#### BRIEF:
Pick out every line in the items below that contains the word "Click" and copy each one. Count a line only when its capitals and lowercase letters match.

---------- PROVIDED DATA ----------

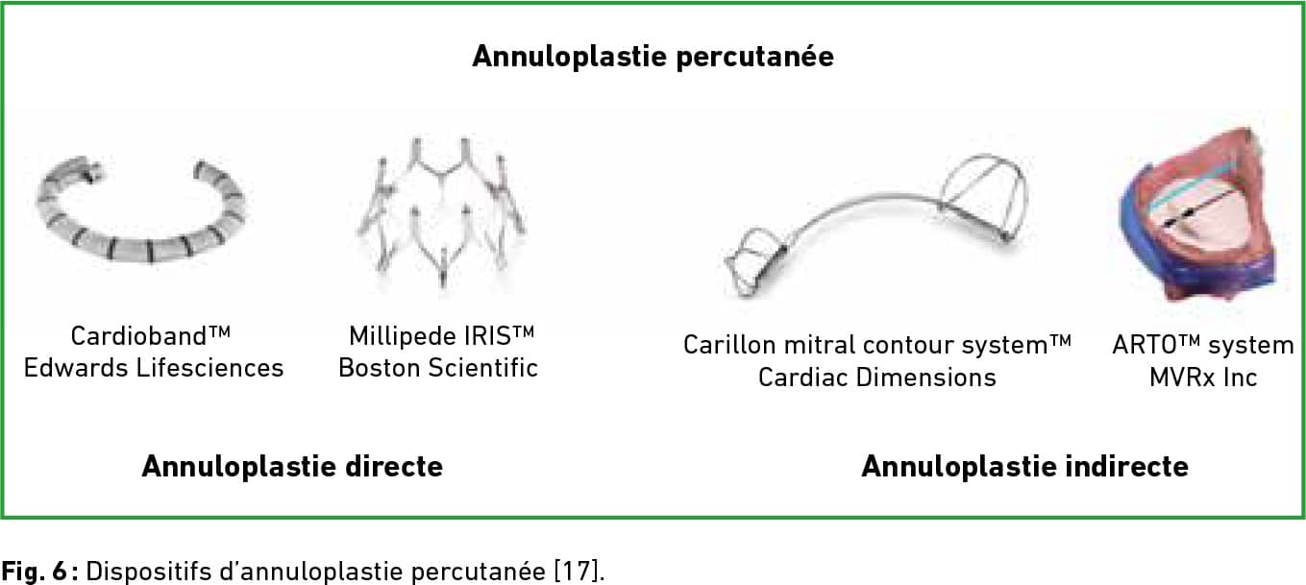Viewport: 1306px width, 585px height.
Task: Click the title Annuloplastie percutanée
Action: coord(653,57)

----------
---------- PROVIDED DATA ----------

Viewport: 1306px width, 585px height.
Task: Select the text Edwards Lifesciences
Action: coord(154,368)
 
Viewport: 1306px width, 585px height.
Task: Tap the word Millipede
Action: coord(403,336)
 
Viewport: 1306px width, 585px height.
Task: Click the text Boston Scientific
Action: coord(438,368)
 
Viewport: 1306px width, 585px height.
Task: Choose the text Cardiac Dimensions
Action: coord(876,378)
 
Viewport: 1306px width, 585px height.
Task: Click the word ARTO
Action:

----------
---------- PROVIDED DATA ----------

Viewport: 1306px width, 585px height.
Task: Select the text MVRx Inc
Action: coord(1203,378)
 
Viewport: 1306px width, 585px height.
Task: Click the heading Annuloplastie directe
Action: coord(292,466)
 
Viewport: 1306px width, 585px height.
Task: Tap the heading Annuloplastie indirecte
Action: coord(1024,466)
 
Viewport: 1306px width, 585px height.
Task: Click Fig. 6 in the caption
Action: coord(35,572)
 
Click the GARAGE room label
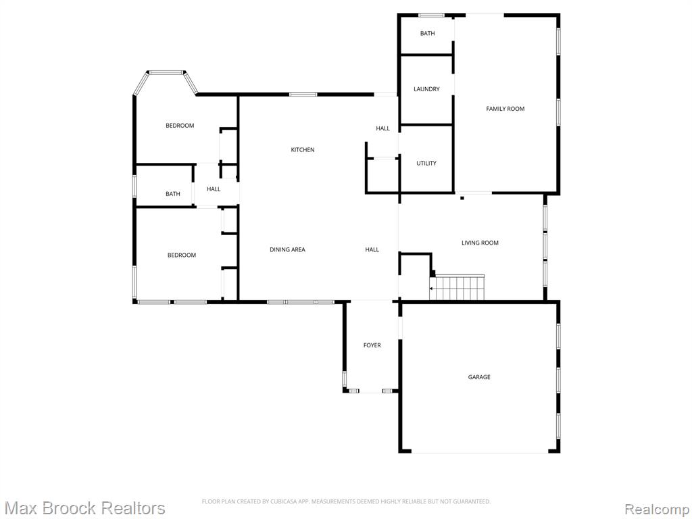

----------

#### PROBLEM SOLUTION:
Task: Click the title Annuloplastie percutanée
Task: Click the text Boston Scientific
Task: Click the word ARTO
Task: Click the heading Annuloplastie directe
Task: Click Fig. 6 in the caption
Click the GARAGE room label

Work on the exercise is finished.